● INSTRUCTIONS
[a] Answer these questions using the passage on public deficits and private savings, marking each answer (i), (ii), (iii):
(i) Into which major components is the flow of expenditures broken?
(ii) The financial balance of the private sector must always equal the sum of which two things?
(iii) What did the budget surpluses of the late 1990s correspond to in the private sector?
[b] Reproduce the part of the passage on public deficits and private savings from "The Cambridge (UK)" to "came to pass.", word for word.

● PAGE EXTRACT
The flow of expenditures is broken into major components: consumption, investment, government and net exports, each of them subject to somewhat separable theories about what exactly determines their behavior.

Accounting relationships state definite facts about the world in relational terms. In particular, the national income identity (which simply states that total expenditure is the sum of its components) implies, without need for further proof, that there is a reciprocal, offsetting relationship between public deficits and private savings. To be precise, the financial balance of the private sector (the excess of domestic saving over domestic investment) must always just equal the sum of the government budget deficit and the net export surplus.

Thus increasing the public budget deficit increases net private savings (for an unchanged trade balance), and conversely: increasing net private savings increases the budget deficit.

The Cambridge (UK) economist Wynne Godley and a team at the Levy Economics Institute have built a series of strategic analyses of the U.S. economy on this insight, warning repeatedly of unsustainable trends in the current account and (most of all) in the deterioration of the private financial balance. They showed that the budget surpluses of the late 1990s (and relatively small deficits in the late 2000s) corresponded to debt accumulation (investment greater than savings) in the private sector. They argued that the eventual cost of servicing those liabilities would force private households into financial retrenchment, which would in turn drive down activity, collapse the corresponding asset prices, and cut tax revenues. The result would drive the public budget deficits through the roof.

And thus—so far as the economics are concerned—more or less precisely these
events came to pass.

● STORED DATA
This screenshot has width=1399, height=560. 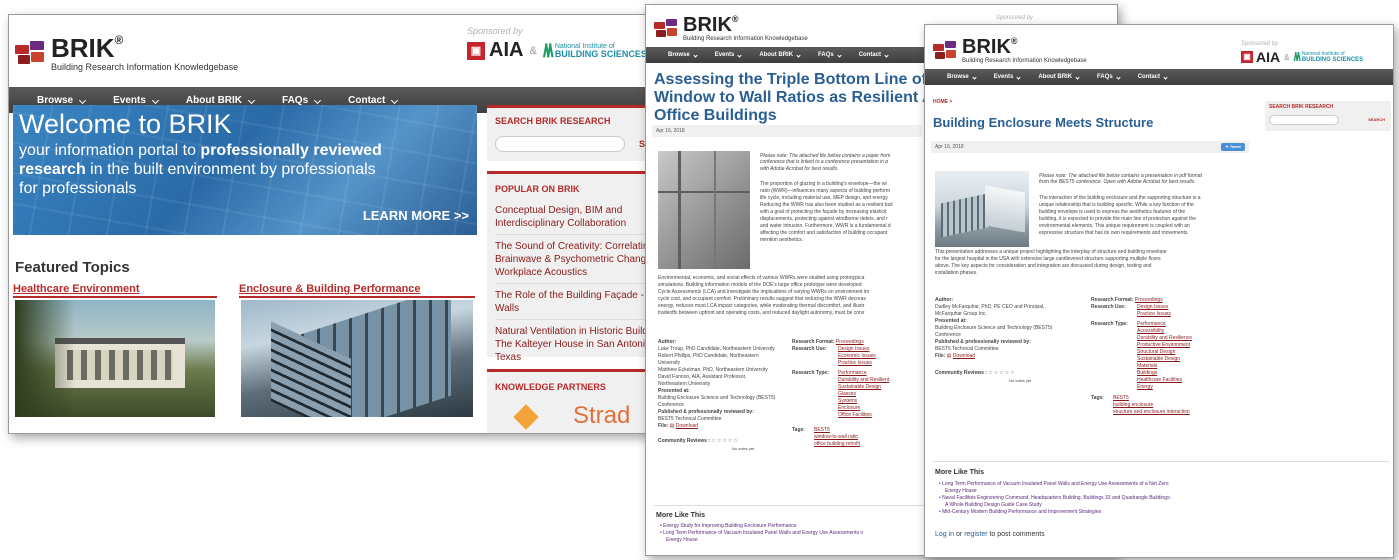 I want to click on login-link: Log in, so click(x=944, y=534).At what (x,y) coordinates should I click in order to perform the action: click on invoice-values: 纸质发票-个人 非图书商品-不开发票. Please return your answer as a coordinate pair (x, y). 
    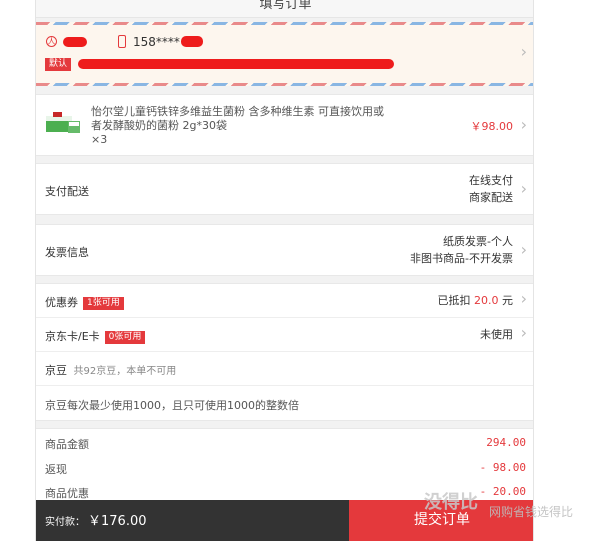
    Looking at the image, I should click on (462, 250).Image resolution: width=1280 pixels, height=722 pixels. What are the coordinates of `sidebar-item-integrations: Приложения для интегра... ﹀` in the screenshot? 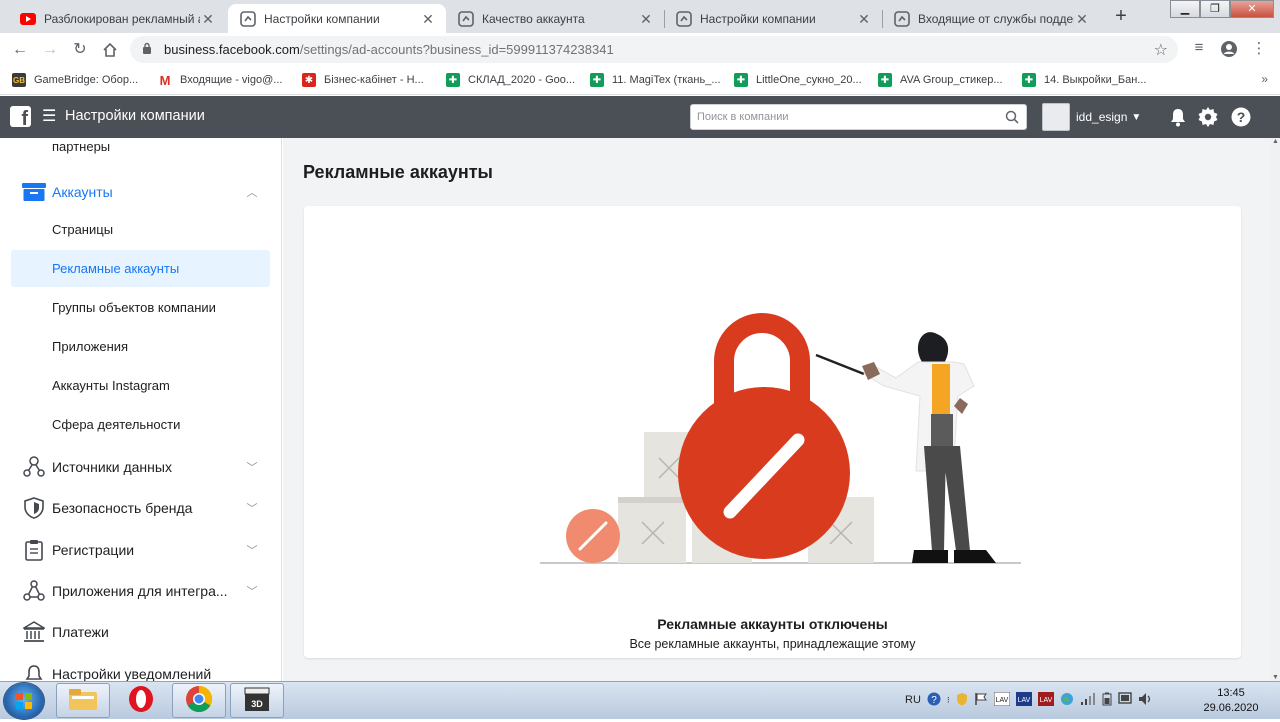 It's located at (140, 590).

● TASK-BY-TASK ANSWERS
[a]
(i) Consumption, investment, government and net exports.
(ii) The government budget deficit and the net export surplus.
(iii) Debt accumulation (investment greater than savings).

[b]
The Cambridge (UK) economist Wynne Godley and a team at the Levy Economics Institute have built a series of strategic analyses of the U.S. economy on this insight, warning repeatedly of unsustainable trends in the current account and (most of all) in the deterioration of the private financial balance. They showed that the budget surpluses of the late 1990s (and relatively small deficits in the late 2000s) corresponded to debt accumulation (investment greater than savings) in the private sector. They argued that the eventual cost of servicing those liabilities would force private households into financial retrenchment, which would in turn drive down activity, collapse the corresponding asset prices, and cut tax revenues. The result would drive the public budget deficits through the roof.

And thus—so far as the economics are concerned—more or less precisely these
events came to pass.